Síndrome de West

Desde el punto de vista clínico, el Síndrome de West puede clasificarse según su causa en sintomático o estructural, criptogénico y, en clasificaciones más modernas, genético o de causa desconocida. Los espasmos pueden ser flexores, extensores o mixtos, y suelen presentarse en salvas, especialmente al despertar o antes de dormir. También puede describirse según la etiología subyacente, como formas asociadas a esclerosis tuberosa, malformaciones cerebrales, lesión hipóxico-isquémica, infecciones del sistema nervioso central o alteraciones metabólicas y genéticas. Esta diferenciación es importante porque influye en el pronóstico y en la estrategia terapéutica.

El síntoma principal son los espasmos epilépticos, que consisten en movimientos bruscos y breves del tronco, cuello y extremidades. En muchos niños se observan flexión súbita del cuerpo, elevación de brazos o sacudidas repetidas en serie durante pocos segundos o minutos. Además de las crisis, es frecuente que los cuidadores noten irritabilidad, disminución del contacto visual, menor sonrisa social o pérdida de habilidades previamente adquiridas. Algunos lactantes presentan retraso en sostener la cabeza, sentarse o interactuar. La regresión o estancamiento del desarrollo es una manifestación relevante que puede acompañar o seguir al inicio de los espasmos.

Las causas del Síndrome de West son múltiples y abarcan lesiones estructurales cerebrales, alteraciones genéticas, trastornos metabólicos y antecedentes perinatales adversos. Entre las etiologías frecuentes se encuentran la encefalopatía hipóxico-isquémica, hemorragias intracraneales, malformaciones corticales, secuelas de meningitis o encefalitis y condiciones neurocutáneas como la esclerosis tuberosa. También pueden existir mutaciones genéticas vinculadas con encefalopatías epilépticas. En algunos pacientes no se logra identificar una causa específica pese a la evaluación completa, y entonces se catalogan como de etiología desconocida. Identificar la causa es fundamental para el pronóstico.

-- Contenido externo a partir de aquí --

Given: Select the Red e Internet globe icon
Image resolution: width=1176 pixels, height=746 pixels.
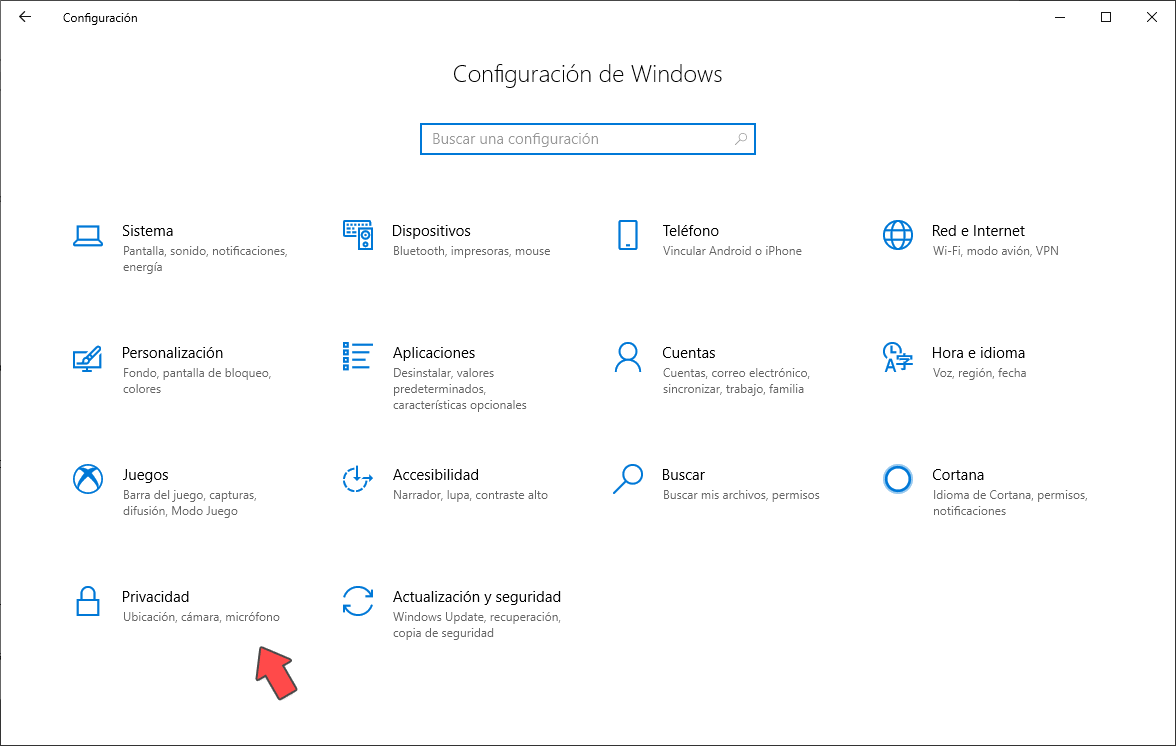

El diagnóstico se basa en la historia clínica, la observación de los espasmos y la confirmación mediante electroencefalograma. El EEG suele mostrar hipsarritmia, un trazado muy desorganizado y caótico, aunque no siempre está presente en forma clásica. La evaluación debe complementarse con resonancia magnética cerebral para buscar lesiones estructurales y, según el caso, con estudios metabólicos y genéticos. También se valora detalladamente el desarrollo psicomotor del lactante y la frecuencia de las crisis. La detección temprana es esencial, ya que el retraso en el diagnóstico puede asociarse a peor respuesta terapéutica y a mayor impacto sobre el desarrollo neurológico.

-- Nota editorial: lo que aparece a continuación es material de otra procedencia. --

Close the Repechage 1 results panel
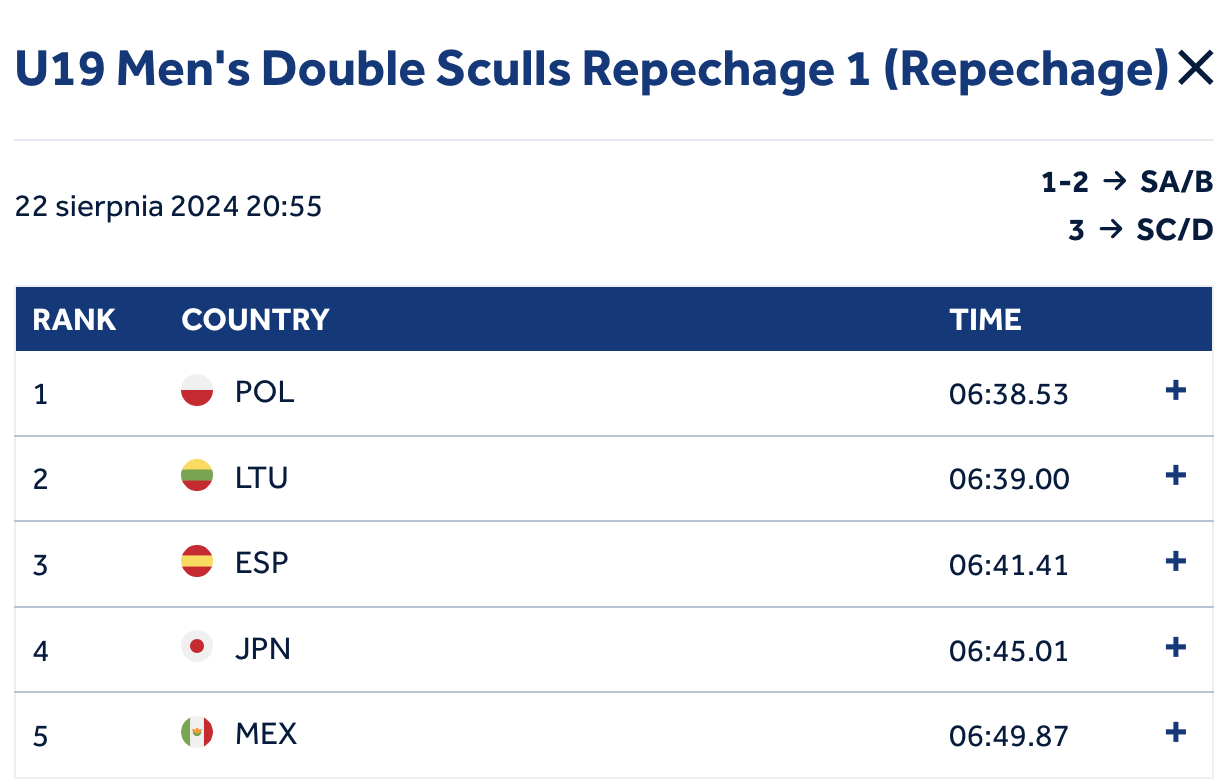The height and width of the screenshot is (784, 1228). point(1195,70)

El tratamiento del Síndrome de West debe iniciarse lo antes posible y suele incluir fármacos específicos para espasmos epilépticos infantiles. Entre las terapias más utilizadas se encuentran la vigabatrina, especialmente cuando existe esclerosis tuberosa, y tratamientos hormonales como ACTH o corticoides sistémicos. La elección depende de la etiología, la edad del paciente, la respuesta clínica y los efectos adversos potenciales. En algunos casos se consideran dieta cetogénica, otros antiepilépticos o incluso cirugía de epilepsia si existe una lesión focal resecable. Además, el manejo debe incluir seguimiento neurológico estrecho y apoyo en estimulación del desarrollo.

Entre las principales complicaciones se encuentran el retraso del desarrollo, discapacidad intelectual, persistencia de epilepsia y evolución hacia otros síndromes epilépticos como Lennox-Gastaut. También puede haber dificultades motoras, trastornos del lenguaje, problemas conductuales y alteraciones visuales o auditivas asociadas a la causa subyacente. Algunos tratamientos pueden producir eventos adversos importantes, como hipertensión, inmunosupresión o alteraciones endocrinas con corticoides, y defectos visuales con vigabatrina. El pronóstico es muy variable, pero en general empeora cuando existe una causa estructural grave, inicio temprano y mala respuesta al tratamiento inicial.

No existe una prevención absoluta del Síndrome de West, pero algunas medidas pueden disminuir riesgos en ciertos casos. Un control adecuado del embarazo y del parto, la prevención de asfixia perinatal, el manejo oportuno de infecciones neonatales y la detección precoz de enfermedades metabólicas o genéticas ayudan a reducir causas potenciales. En lactantes con factores de riesgo neurológico, el seguimiento pediátrico y neurológico permite reconocer cambios del desarrollo y episodios sospechosos de espasmos de manera temprana. La consulta precoz ante movimientos repetitivos en salvas o regresión del desarrollo puede mejorar el tiempo al diagnóstico y favorecer un inicio más rápido del tratamiento.